__WORKING DATA__.

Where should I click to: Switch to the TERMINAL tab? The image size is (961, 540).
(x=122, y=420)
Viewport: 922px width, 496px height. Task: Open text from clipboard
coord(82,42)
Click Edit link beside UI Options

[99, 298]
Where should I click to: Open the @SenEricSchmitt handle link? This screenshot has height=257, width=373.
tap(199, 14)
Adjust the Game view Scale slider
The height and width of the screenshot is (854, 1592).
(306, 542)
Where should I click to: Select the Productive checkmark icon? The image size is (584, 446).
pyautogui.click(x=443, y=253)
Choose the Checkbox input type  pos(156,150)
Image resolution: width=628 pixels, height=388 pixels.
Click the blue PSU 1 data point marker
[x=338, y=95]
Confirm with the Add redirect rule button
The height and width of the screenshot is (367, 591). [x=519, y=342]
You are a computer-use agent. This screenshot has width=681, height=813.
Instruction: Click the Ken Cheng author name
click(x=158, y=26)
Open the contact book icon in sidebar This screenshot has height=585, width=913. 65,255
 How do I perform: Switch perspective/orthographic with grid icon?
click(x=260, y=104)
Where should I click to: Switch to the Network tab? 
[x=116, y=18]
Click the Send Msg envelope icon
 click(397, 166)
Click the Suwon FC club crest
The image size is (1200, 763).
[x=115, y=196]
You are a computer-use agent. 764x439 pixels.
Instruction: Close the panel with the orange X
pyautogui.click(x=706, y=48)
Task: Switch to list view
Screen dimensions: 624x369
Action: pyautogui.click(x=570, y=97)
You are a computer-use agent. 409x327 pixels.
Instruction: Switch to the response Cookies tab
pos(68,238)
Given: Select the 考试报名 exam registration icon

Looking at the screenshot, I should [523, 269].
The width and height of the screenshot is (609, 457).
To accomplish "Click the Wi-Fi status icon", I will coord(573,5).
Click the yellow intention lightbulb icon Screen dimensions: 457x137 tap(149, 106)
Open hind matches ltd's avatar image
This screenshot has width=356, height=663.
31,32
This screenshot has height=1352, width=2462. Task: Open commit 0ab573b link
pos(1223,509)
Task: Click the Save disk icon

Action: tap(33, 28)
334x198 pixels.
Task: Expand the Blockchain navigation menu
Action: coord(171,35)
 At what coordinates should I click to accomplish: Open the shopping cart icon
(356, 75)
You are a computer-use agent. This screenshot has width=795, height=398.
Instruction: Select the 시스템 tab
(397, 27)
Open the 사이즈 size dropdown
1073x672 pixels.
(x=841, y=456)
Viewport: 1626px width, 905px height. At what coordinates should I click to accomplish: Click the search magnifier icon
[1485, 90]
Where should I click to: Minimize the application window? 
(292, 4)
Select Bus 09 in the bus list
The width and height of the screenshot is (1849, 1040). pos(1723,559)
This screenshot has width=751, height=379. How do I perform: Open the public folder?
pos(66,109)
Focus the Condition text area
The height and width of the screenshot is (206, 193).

__STATED PROBLEM__. Could you copy out, word for word, the entries above from their first line up to and including the line that contains "Choose the Checkbox"?

__EXPECTED ANSWER__.
Where should I click to: Switch to the TERMINAL tab? The image size is (961, 540).
(x=122, y=420)
Viewport: 922px width, 496px height. Task: Open text from clipboard
coord(82,42)
Click Edit link beside UI Options

[99, 298]
Where should I click to: Open the @SenEricSchmitt handle link? This screenshot has height=257, width=373.
tap(199, 14)
Adjust the Game view Scale slider
The height and width of the screenshot is (854, 1592).
(306, 542)
Where should I click to: Select the Productive checkmark icon? The image size is (584, 446).
pyautogui.click(x=443, y=253)
Choose the Checkbox input type  pos(156,150)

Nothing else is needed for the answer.